No nível municipal, o prefeito Rogério Cruz (Republicanos) empregou parentes e membros dos gabinetes dos vereadores não apenas para aplacar as críticas à sua gestão, mas também para compor uma base para o pleito de 2024. O prefeito já começou a se aproximar do MDB, o maior partido da Câmara, por exemplo. O saldo foi o cancelamento da sessão da Cei na quarta-feira por falta de quórum. 

Para mencionar apenas alguns vereadores beneficiados com indicações: Thialu Guiotti (Avante), relator da CEI, indicou o chefe de gabinete Danilo Rabelo para a Secretaria de Esportes. Paulo Henrique da Farmácia (Agir) indicou o próprio pai para a Secretaria de Inovação, Ciência e Tecnologia. Igor Franco (Solidariedade), líder do bloco Avante, indicou o irmão para a Secretaria de Desenvolvimento e Economia Criativa. Welton Lemos (Podemos) indicou a esposa e Gabriela Rodart (PTB) a irmã, mas essas últimas nomeações já foram desfeitas. 

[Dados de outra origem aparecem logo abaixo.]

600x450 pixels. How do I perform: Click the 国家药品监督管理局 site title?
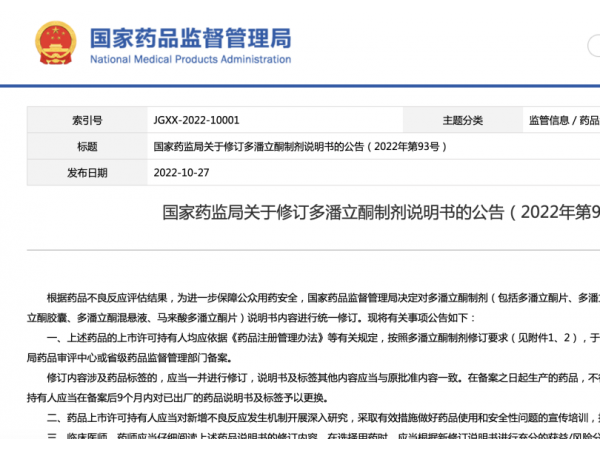[190, 38]
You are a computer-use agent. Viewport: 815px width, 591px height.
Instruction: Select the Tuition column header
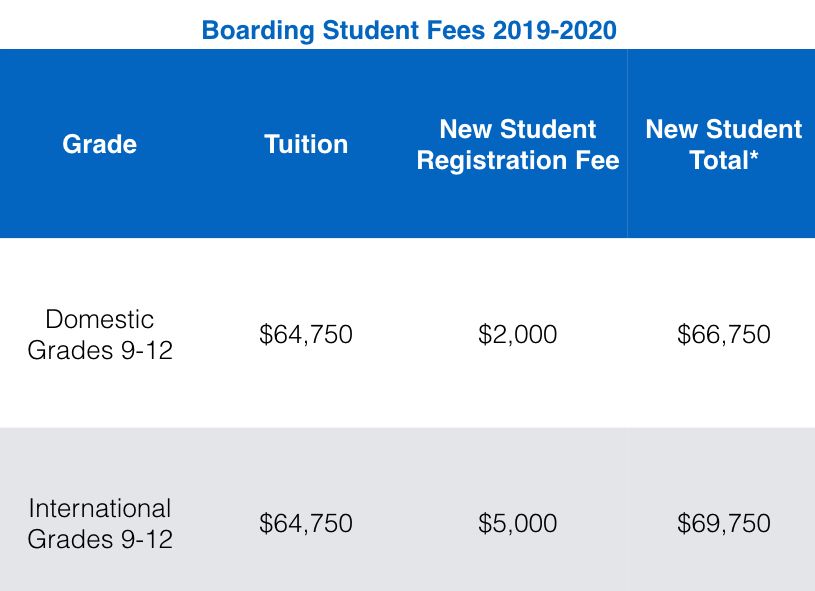click(306, 144)
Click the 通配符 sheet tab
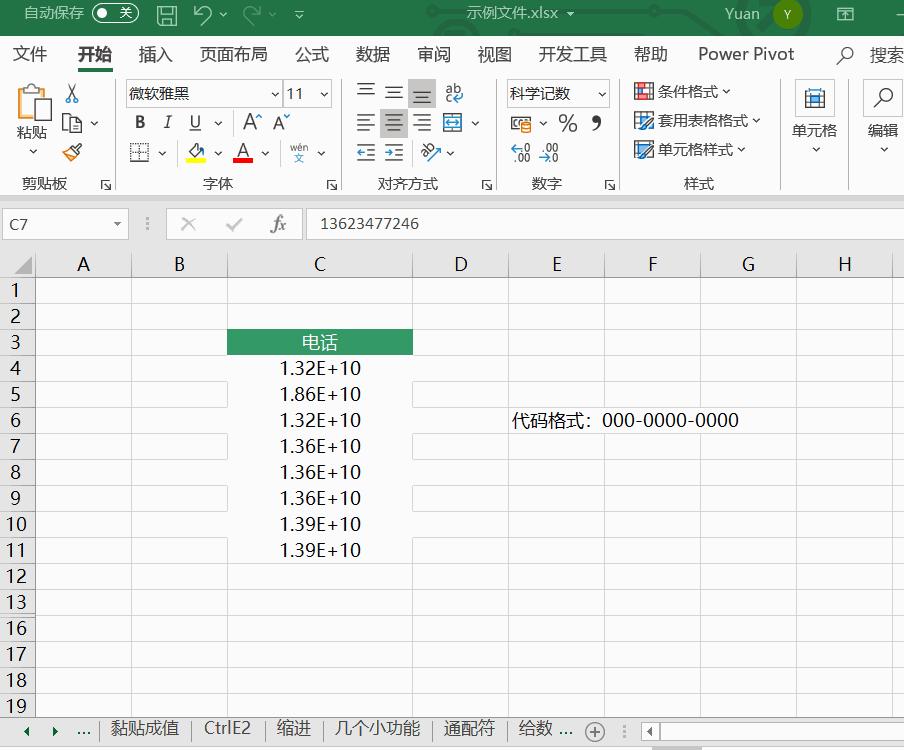This screenshot has width=904, height=750. tap(468, 729)
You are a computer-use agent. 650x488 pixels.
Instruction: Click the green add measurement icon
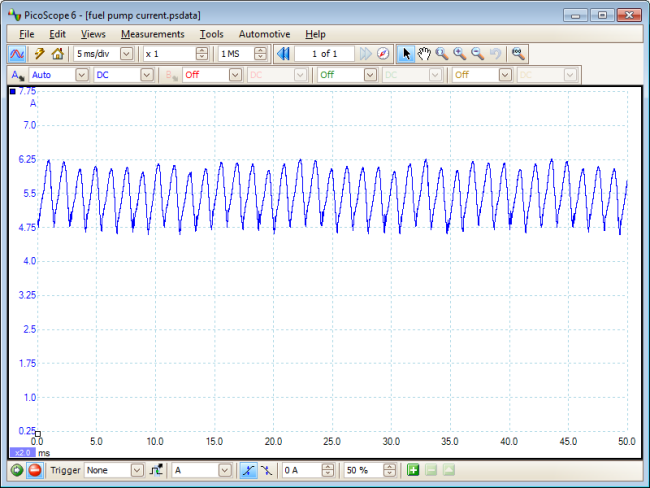414,470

A participação do Legislativo nos governos é normal; ocorre em todas as esferas. O que chama a atenção em Goiânia é a despreocupação em aparentar uma diretriz maior do que a mera articulação político-eleitoral. Após a nomeação, o relator da CEI, Thialu Guiotti, mudou de postura e passou a dissociar o prefeito do caso, responsabilizando apenas a gestão da Comurg. Por outro lado, o vereador da base que não foi contemplado, Welton Lemos, agora insiste pela continuidade da CEI que investigava a prefeitura. Sandes Júnior (PP), que já foi líder do prefeito na Câmara, nesta semana protestou na tribuna por ter sido preterido: “não me queiram aqui reclamando todo dia”.

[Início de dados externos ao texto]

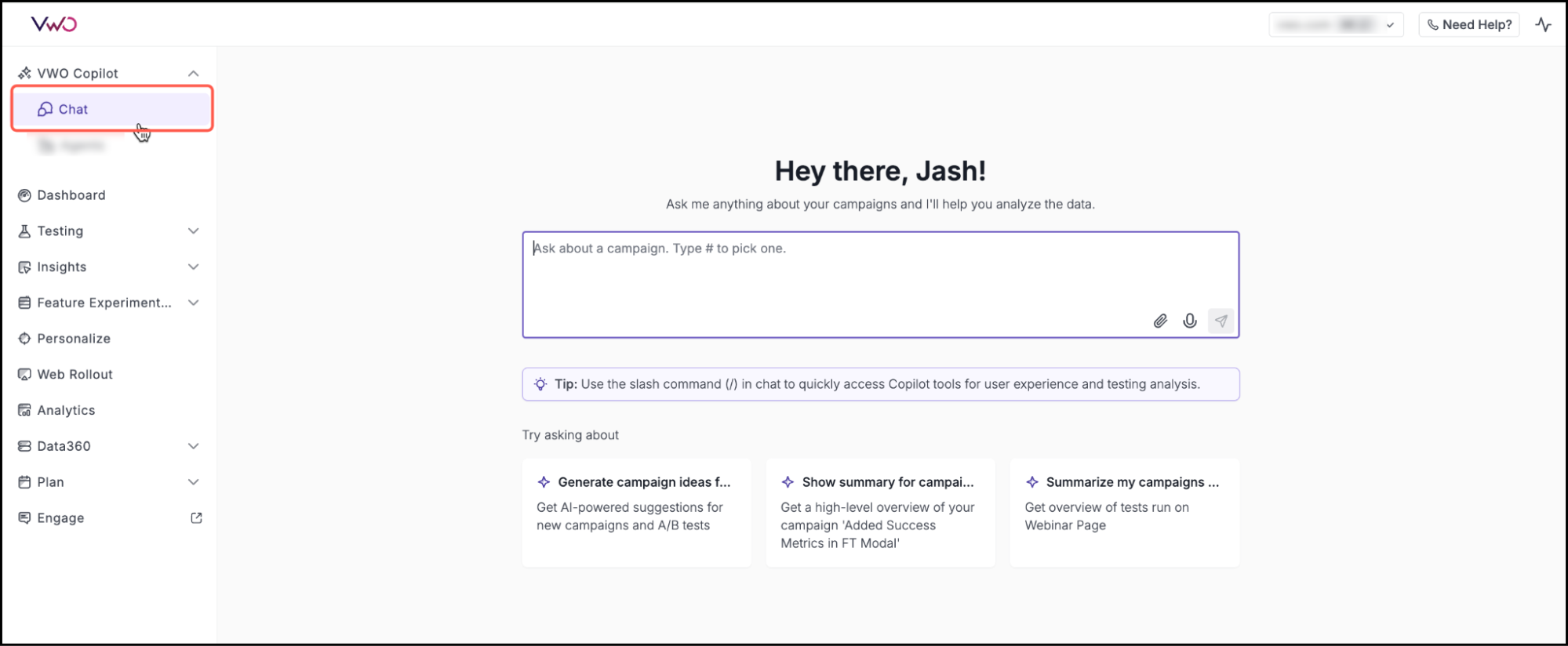
Task: Click the VWO logo
Action: tap(53, 24)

No nível federal, legisladores aprovaram na CCJ o perdão às infrações das leis eleitorais que eles próprios estabeleceram com o objetivo de não arcarem com as punições previstas. Descumprimento das cotas raciais e de gênero, gasto irregular do fundo eleitoral, não prestação das contas de campanhas, propagandas irregulares ou abusivas – tudo deixado para lá. 

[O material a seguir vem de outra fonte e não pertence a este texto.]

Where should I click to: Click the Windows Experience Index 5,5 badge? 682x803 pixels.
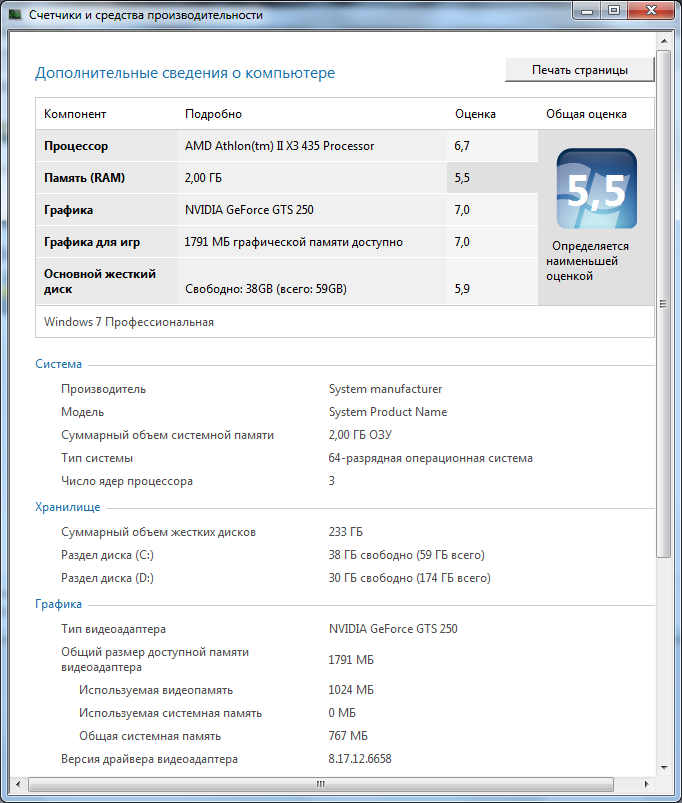596,188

184 deputados federais assinaram, sendo sete goianos: Adriana Accorsi do PT, Célio Silveira do MDB, Gustavo Gayer do PL, Ismael Alexandrino do PSD, Magda Mofatto do PL, Marussa Boldrin do MDB e Rubens Ottoni do PT. Com a eliminação de possíveis punições aos partidos que descumpriram regras, a PEC, se aprovada, terá impacto direto nas eleições municipais de 2024. 

Tanto no caso do esvaziamento da CEI da Comurg quanto no caso do indulto auto expedido, chama a atenção a queda da farsa política. O teatro das paixões ideológicas, dos inimigos e das alianças, tudo dá espaço ao benefício corporativista. Ambos casos também estão alinhados com o espírito do tempo, no sentido de que pretendem apagar a história. Perdoar todas as sanções e as acusações trocadas. O rigor de ontem dá uma trégua para as eleições de agora, e amanhã afetaremos nova retidão. 

A mensagem que fica é de flexibilidade moral. No caso da PEC da anistia, se diz que a Justiça Eleitoral não importa e que seus tribunais são inúteis, porque qualquer violação futura poderá ser desfeita via emenda à Constituição. No caso da conciliação Câmara-Paço, se diz que os problemas da cidade não importam, são apenas pretexto para oposição ou situação – termos fictícios, pois podem ser desfeitos com o afago adequado.